Histologically one sees numerous capillary channels that form a plexus. Between the capillary channels are interstitial cells with foamy, clear cytoplasm. Three cell types are present microscopically, endothelial cells lining capillarly spaces, pericytes adjacent to the endothelial cells, and large round or polygonal stromal cells (clear cells).

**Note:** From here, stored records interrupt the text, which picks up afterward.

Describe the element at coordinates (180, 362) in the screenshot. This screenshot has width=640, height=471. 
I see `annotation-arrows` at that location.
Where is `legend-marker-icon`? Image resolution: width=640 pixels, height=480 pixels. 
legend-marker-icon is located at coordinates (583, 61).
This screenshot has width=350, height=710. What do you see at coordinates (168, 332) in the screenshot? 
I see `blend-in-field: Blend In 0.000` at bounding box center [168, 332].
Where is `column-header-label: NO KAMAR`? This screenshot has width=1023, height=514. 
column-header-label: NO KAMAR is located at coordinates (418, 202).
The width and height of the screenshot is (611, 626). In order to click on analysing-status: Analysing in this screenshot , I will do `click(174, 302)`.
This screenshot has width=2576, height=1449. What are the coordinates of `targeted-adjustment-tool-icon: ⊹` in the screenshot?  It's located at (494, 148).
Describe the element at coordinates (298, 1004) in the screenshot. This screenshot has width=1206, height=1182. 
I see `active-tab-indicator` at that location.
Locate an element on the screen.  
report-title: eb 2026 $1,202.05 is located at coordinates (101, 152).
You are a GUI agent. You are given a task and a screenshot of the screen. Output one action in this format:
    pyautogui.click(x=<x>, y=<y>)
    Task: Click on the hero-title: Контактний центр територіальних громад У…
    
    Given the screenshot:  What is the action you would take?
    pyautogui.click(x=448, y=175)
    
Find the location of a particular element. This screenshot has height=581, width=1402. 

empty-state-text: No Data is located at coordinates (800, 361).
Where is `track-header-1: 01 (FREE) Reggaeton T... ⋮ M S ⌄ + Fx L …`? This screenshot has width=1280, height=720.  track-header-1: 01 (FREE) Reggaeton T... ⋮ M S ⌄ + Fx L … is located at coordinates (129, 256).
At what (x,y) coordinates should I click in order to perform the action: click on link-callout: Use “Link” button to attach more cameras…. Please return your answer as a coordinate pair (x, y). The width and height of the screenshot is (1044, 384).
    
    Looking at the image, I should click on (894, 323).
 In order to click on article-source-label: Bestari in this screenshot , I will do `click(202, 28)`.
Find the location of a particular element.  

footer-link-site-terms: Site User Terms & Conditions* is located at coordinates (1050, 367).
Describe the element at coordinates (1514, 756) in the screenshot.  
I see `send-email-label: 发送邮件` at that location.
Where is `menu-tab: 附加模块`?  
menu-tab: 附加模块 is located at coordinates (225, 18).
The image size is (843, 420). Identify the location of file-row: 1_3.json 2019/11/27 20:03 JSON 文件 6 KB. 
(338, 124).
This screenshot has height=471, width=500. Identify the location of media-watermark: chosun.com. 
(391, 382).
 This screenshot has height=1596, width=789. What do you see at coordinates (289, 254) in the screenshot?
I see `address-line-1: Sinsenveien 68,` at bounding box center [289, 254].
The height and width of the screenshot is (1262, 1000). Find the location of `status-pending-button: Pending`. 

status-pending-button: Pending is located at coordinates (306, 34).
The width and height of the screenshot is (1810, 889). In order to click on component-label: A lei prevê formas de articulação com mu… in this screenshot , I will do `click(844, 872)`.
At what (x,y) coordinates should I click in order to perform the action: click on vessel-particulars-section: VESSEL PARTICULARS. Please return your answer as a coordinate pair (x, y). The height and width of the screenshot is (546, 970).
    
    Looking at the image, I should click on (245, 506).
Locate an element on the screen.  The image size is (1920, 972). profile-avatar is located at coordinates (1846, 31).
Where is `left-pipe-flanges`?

von Hippel Lindau’s (VHL) disease

  1. VHL gene localized to chromosome 3p
  2. inheritance is autosomal dominant
  3. most typically are adult tumors that present in the third to fifth decades
  4. other associations with VHL: retinal angiomatosis (hemangiomas) (60%) (multiple hemangioblastomas are seen only in VHL), hepatosplenomegaly, renal cell carcinoma (25% of patients), pheochromocytoma (10% of patients), elevated hematocrit (20% of patients) due to secretion of erythropoietin by the hemangioblastoma, pancreatic cysts; there are no cutaneous findings
    1. typically present with cerebellar hemangioblastoma in 60% of cases, 40% present with retinal angioma, and 25% present with renal cell carcinoma
    2. screening test: VMA and metanephrines; if > 10 years of age, retinal examination
    3. pheochromocytomas are tumors of the adrenal medulla
    4. erythrocytosis is more common in solid hamangioblastomas; erythrocytosis subsides after hemangioblastoma removal in 50% of patients
    5. Remember: Blood, brain, eyes, kidneys, pancreas, liver, spleen


Primary treatment is surgical resection. Stereotactic biopsy is generally not performed due to the intense vascularity of these tumors. Circumferential dissection without violation of the tumor is the preferred method of resection. Piecemeal resection often results in significant hemorrhage. Preoperative embolization as an adjunct to surgery has been advocated but is not always necessary. Radiation therapy or radiosurgery are alternative choices that have been shown to result in improved local control rates. There are no well-studied chemotherapy regimens for hemangioblastoma. Despite complete surgical resection, recurrence may occur in up to 25% of cases.